The LEDs used have identical electrical characteristics: 30mA, 2V. Others have suggested using a 22 Ohm resistance in the circuit due to variances from spec (the 3 LEDs actually draw 5.5V and the fresh cells provide 6.5V). I'm going to add the resistor to each blade to save my LEDs.

I did alternate the angles of the LEDs - the tip LEDs (the Red ones) are on different sides of the blade and the other mounted along the leading edges are angled slight up and down to maximize the viewing angle. These LEDs have a wide viewing angle to start with (120 degrees). The red, orange and yellow LEDs have light output of 250, 300 and 150 mcd respectively (brighter than many SMT LEDs, but with decent current draw of 30 mA). As I said in my original post. choosing the best components for this application was the hardest part.
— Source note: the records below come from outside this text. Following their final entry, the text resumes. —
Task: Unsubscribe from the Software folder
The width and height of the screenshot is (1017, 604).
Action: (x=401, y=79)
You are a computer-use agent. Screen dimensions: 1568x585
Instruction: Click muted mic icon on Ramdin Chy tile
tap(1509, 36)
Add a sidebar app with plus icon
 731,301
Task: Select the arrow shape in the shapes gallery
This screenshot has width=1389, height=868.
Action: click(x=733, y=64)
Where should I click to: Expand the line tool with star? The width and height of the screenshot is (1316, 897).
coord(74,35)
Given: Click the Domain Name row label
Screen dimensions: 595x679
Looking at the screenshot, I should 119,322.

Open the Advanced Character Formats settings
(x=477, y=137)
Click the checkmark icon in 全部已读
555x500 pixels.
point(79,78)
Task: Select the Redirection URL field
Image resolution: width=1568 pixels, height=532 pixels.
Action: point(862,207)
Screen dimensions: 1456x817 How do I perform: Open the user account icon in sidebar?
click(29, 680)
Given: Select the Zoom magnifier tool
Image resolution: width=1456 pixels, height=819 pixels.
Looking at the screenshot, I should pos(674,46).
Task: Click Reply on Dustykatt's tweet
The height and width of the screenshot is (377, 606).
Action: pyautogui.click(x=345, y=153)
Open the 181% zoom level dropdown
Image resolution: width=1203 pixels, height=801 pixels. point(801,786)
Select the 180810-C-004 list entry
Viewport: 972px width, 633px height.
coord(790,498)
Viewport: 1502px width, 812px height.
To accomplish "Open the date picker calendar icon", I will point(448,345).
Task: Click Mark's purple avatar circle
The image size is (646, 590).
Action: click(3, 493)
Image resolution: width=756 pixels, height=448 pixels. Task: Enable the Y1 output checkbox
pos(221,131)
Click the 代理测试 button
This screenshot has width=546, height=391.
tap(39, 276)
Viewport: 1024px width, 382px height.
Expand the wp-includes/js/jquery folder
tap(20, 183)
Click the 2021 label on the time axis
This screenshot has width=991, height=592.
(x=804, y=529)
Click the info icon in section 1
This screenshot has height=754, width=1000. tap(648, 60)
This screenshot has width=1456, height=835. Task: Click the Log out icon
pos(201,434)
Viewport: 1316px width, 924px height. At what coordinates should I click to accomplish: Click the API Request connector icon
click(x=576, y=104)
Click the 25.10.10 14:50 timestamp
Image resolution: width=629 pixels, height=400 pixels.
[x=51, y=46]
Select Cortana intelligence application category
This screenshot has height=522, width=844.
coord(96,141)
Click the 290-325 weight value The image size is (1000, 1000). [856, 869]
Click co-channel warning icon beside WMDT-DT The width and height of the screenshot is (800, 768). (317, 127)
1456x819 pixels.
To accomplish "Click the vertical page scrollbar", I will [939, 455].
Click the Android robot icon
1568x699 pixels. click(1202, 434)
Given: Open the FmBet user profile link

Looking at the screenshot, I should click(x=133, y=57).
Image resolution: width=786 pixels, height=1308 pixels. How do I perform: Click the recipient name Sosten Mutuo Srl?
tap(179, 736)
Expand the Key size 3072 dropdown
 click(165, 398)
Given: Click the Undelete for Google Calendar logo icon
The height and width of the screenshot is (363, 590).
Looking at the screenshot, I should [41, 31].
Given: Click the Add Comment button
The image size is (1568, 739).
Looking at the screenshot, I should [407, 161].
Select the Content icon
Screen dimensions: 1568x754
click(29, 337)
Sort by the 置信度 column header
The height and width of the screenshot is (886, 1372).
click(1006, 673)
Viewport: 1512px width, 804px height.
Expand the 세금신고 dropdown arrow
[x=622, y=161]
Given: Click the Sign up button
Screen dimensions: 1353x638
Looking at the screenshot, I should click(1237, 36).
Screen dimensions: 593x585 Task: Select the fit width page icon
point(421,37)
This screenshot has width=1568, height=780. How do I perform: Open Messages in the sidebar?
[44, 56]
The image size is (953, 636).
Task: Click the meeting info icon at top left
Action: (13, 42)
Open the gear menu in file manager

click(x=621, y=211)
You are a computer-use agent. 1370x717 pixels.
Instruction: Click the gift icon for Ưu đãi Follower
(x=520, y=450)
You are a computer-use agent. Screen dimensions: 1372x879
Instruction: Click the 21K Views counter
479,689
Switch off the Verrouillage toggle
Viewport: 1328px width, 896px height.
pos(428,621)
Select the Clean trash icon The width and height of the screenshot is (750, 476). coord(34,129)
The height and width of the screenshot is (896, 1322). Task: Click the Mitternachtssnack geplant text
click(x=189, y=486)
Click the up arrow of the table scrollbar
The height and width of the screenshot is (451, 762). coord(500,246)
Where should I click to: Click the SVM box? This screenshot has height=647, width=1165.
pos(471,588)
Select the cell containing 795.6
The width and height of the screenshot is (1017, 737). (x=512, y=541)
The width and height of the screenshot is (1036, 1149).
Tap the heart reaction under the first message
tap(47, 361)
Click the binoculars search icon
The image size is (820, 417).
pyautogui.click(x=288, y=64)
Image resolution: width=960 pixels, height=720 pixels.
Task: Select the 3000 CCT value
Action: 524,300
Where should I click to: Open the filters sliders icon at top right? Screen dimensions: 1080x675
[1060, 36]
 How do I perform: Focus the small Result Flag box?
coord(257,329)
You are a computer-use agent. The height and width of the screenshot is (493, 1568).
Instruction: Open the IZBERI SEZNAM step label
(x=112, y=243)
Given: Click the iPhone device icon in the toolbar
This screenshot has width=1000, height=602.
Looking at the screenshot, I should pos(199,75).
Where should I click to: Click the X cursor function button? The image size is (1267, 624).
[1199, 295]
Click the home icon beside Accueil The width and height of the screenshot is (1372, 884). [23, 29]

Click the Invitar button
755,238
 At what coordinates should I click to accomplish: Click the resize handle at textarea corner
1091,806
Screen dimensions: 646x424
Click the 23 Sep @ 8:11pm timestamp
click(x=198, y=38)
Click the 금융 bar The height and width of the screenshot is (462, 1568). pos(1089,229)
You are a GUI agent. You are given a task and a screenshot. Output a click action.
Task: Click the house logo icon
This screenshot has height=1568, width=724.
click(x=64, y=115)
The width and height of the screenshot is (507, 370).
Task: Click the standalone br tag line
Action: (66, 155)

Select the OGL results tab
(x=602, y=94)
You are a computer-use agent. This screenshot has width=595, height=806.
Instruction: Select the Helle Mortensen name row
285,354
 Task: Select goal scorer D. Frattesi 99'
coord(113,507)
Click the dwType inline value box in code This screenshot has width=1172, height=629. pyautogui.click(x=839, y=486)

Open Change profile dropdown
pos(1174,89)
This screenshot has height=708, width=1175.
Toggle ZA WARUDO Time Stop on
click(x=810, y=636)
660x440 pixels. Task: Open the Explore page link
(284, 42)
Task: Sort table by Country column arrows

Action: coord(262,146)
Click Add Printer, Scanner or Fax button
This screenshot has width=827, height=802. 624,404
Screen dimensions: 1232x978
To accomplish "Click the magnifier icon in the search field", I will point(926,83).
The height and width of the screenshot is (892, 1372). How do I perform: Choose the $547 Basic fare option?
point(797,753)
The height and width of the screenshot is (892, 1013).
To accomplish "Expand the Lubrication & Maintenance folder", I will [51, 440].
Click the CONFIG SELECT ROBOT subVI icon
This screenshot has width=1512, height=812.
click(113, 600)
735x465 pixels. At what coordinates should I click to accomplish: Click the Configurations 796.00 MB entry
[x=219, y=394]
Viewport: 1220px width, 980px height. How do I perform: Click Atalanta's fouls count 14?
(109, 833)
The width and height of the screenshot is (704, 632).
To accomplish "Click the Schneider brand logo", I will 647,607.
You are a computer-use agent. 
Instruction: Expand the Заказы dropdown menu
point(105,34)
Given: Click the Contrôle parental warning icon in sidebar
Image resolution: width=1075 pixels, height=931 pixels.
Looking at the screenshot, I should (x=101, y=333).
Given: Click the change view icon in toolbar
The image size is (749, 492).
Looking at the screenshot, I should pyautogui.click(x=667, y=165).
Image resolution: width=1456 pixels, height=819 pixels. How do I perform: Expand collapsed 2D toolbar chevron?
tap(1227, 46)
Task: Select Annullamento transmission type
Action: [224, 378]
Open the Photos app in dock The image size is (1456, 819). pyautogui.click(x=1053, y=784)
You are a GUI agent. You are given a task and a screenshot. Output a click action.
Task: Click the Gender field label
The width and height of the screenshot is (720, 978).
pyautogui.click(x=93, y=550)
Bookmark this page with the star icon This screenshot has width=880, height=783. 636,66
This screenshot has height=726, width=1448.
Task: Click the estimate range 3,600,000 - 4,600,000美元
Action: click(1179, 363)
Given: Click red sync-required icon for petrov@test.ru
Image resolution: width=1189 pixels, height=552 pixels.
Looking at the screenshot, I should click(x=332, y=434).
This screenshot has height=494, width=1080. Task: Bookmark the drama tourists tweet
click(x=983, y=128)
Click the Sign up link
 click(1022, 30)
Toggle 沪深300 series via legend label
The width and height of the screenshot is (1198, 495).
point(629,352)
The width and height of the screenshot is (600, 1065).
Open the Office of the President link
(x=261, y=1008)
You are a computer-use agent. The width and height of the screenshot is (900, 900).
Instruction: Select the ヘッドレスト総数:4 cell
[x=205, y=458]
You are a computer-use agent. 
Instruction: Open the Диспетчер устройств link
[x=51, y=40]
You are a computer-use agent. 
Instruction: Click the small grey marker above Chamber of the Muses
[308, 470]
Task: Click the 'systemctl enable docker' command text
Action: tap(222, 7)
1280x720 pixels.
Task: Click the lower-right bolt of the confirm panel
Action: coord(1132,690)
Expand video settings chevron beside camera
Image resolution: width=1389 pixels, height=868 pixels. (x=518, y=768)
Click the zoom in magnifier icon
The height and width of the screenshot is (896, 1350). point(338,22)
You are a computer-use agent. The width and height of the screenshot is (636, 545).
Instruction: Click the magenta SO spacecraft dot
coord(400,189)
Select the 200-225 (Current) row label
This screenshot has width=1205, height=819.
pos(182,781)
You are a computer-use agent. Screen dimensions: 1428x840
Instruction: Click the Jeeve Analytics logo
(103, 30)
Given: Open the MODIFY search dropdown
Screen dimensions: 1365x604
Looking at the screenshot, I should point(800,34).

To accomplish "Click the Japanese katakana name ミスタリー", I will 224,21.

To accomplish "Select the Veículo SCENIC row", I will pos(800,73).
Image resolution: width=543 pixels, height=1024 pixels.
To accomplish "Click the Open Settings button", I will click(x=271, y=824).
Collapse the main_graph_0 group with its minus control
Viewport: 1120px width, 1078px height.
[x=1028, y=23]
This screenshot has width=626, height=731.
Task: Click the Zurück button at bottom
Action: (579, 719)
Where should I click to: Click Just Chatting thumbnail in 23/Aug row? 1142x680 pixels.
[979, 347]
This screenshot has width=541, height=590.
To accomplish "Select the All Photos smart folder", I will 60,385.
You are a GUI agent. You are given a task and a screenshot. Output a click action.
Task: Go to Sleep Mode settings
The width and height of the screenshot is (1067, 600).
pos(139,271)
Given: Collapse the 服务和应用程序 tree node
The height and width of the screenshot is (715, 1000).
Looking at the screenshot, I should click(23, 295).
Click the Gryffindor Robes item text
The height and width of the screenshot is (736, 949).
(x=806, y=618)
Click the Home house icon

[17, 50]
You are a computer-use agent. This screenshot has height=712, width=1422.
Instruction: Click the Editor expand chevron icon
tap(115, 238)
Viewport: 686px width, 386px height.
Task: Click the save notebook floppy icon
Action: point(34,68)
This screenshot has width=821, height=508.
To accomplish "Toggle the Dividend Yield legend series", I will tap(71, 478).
The holes are small, just to mount the holder to the surface and to let the pins pass through the blade. The blade is certainly weaker because of this, but it's a lot less than the holes in the original wood blades which were there to lighten them. I used 5 holes for each holder (3 for the locating pins and 2 for the leads), but I probably could have shaved off the locating pins and just relied on the CA. Maybe next time

The holders use a spring clip to retain the batteries. IThe spring is pretty strong and the way I've mounted them keeps the plastic retainer "wall" facing out to stop the batteries from sliding out due to the force of rotation.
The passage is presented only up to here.